Chiedono giustizia e verità, chiarezza su quanto accaduto i genitori di Luca Caiafa, il ragazzo di 17 anni ucciso mentre – secondo la ricostruzione della Polizia – tentava di rapinare con un complice, poi arrestato, tre ragazzi fermi in auto a Napoli. La vicenda è al vaglio della magistratura che sta cercando di fare luce su quanto accaduto in quei drammatici momenti nella notte tra sabato e domenica.
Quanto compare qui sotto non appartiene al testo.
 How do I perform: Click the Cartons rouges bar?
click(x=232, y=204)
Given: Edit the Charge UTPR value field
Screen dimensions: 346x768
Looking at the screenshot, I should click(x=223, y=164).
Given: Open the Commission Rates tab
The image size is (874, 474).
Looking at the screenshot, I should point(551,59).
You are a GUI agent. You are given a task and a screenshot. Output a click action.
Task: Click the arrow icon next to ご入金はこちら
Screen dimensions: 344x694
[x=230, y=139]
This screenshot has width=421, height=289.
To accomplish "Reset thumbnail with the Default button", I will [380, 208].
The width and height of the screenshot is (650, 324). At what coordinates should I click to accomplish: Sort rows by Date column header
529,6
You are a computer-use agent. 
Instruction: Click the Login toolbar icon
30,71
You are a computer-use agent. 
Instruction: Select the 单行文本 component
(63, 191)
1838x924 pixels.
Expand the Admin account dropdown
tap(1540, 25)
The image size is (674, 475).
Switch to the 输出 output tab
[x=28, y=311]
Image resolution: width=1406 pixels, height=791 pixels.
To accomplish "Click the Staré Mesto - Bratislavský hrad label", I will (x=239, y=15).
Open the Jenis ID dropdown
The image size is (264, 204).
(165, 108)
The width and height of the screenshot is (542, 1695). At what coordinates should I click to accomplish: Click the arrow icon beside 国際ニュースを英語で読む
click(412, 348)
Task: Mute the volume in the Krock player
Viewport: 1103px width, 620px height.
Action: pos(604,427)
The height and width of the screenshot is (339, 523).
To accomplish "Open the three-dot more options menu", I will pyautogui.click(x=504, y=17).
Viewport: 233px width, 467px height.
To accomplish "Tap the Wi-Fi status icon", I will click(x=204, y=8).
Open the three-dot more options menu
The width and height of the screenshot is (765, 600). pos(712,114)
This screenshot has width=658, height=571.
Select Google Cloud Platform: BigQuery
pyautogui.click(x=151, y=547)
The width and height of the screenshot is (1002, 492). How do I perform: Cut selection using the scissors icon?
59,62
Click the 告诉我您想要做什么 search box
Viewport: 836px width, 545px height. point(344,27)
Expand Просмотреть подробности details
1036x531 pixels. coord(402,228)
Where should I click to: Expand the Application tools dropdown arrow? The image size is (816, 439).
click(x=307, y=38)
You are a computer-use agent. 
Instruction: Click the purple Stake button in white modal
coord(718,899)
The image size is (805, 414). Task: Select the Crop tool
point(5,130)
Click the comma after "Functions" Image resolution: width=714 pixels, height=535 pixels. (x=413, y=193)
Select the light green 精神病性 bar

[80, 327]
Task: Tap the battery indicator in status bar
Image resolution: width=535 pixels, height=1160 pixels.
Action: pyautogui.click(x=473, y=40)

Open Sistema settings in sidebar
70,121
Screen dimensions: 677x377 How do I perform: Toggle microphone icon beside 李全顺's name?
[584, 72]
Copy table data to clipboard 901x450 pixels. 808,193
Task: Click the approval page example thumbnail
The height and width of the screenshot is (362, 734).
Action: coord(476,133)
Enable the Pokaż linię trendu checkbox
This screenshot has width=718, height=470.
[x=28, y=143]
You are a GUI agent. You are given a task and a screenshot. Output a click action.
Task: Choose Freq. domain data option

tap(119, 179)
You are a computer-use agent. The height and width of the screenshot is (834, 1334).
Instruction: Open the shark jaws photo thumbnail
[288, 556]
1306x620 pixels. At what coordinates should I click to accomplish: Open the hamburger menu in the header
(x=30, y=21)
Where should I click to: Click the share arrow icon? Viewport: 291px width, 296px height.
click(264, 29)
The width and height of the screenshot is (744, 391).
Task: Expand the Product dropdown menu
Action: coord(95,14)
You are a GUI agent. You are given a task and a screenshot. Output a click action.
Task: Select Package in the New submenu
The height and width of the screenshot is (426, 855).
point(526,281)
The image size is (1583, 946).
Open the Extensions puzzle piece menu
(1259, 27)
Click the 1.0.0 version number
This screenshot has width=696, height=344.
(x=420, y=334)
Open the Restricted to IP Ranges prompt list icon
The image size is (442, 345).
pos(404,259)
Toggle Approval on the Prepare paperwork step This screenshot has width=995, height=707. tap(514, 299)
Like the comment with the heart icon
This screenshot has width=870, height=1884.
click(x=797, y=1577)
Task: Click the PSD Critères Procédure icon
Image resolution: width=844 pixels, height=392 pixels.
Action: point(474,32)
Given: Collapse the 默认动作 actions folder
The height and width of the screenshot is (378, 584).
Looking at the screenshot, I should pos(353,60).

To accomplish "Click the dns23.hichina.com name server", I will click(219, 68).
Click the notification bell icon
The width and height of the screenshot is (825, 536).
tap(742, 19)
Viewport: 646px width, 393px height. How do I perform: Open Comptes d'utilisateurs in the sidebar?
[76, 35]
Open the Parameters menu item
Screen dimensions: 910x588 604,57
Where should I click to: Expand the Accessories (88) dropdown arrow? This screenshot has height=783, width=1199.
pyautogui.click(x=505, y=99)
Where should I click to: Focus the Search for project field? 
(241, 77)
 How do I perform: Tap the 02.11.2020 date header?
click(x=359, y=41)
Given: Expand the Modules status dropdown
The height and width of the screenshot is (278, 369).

Anche oggi a Forcella, al centro della città, è un via vai di amici e parenti davanti alla abitazione della famiglia.

La dinamica della morte di Luca Caiafa

Cosa è successo dall’arrivo della pattuglia dei Falchi in via Duomo, nella zona portuale della città fino al momento tragico dell’uccisione del giovane? I due, Luca Caiafa e il 18enne Ciro De Tommaso, figlio di ‘Genny la carogna’ ex capo ultrà del Napoli, hanno accennato una reazione? E ancora, chi due impugnava effettivamente la pistola, risultata poi a salve? E chi guidava lo scooter che – si è scoperto poi dopo – era rubato? Questi alcuni degli interrogativi mentre i genitori – in dichiarazioni alla stampa e sui social – chiedono di sapere le modalità con le quali è morto il 17enne Luca Caiafa. E spiegano che il ragazzo lavorava in una pizzeria ma aveva anche manifestato l’intenzione di andare via dalla città. Sottolineano di essere stati avvisati in ritardo del decesso del ragazzo e ribadiscono di ritenere inaccettabile quanto accaduto.

La posizione di Vincenzo Russo

Oggi accanto Ciro Caiafa, papà di Luigi Caiafa, c’è Vincenzo Russo, il padre di Ugo, il 16enne ucciso a Napoli da un colpo di pistola sparato da un carabiniere a marzo.  Aveva tentato di rapinarlo, non sapeva fosse un militare. Un destino simile quello di Ugo e Luigi. Sui social, nel gruppo Verità e Giustizia per Ugo, tanti amici chiedono che sia fatta chiarezza su i due fatti di sangue.